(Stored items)
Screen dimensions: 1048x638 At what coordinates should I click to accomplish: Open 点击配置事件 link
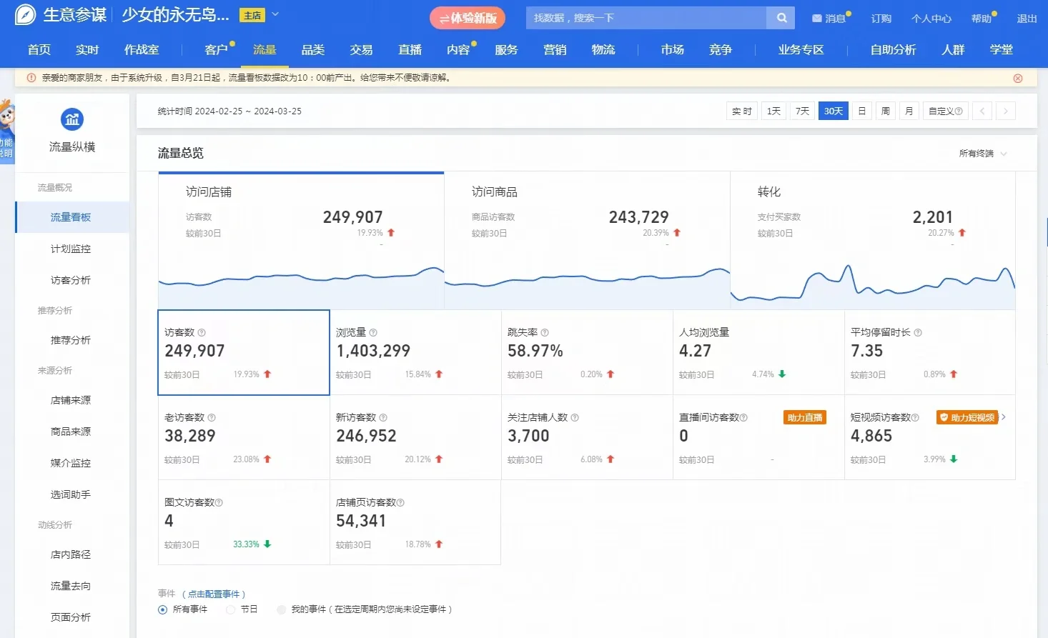(x=214, y=593)
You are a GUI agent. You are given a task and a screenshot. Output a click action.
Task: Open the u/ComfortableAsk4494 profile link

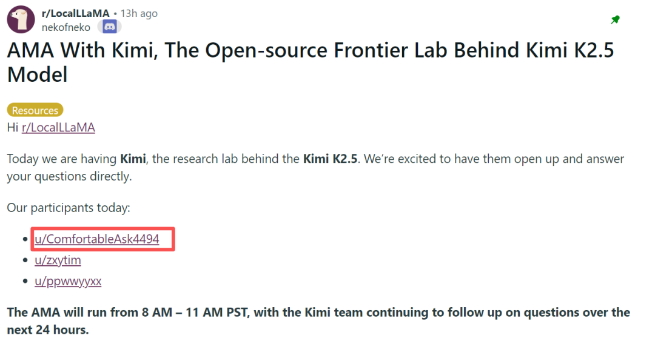click(x=97, y=239)
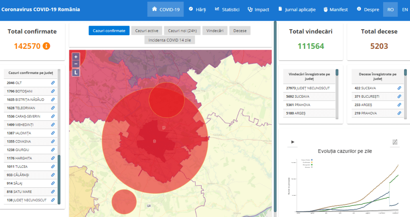This screenshot has height=217, width=410.
Task: Play the daily case evolution animation
Action: pos(293,142)
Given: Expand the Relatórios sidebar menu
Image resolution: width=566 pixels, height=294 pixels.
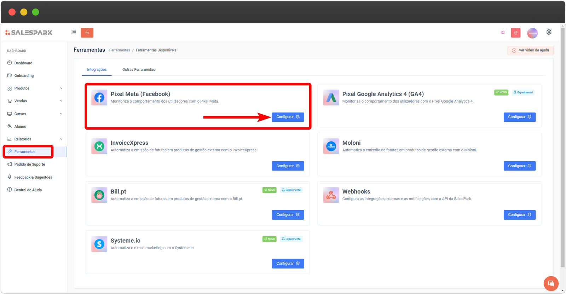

Exercise aim: Reproduce each entry above word for word. Pictures are not part of the copy.

Result of this task:
Screen dimensions: 1048x638 At what coordinates should I click to accomplish: Open 点击配置事件 link
(x=214, y=593)
You are a GUI agent. You are given a task and a screenshot. Output a click action.
Task: Open the u/ComfortableAsk4494 profile link

click(x=97, y=239)
This screenshot has height=217, width=410.
Task: Play the daily case evolution animation
Action: pos(293,142)
Given: Expand the Relatórios sidebar menu
Image resolution: width=566 pixels, height=294 pixels.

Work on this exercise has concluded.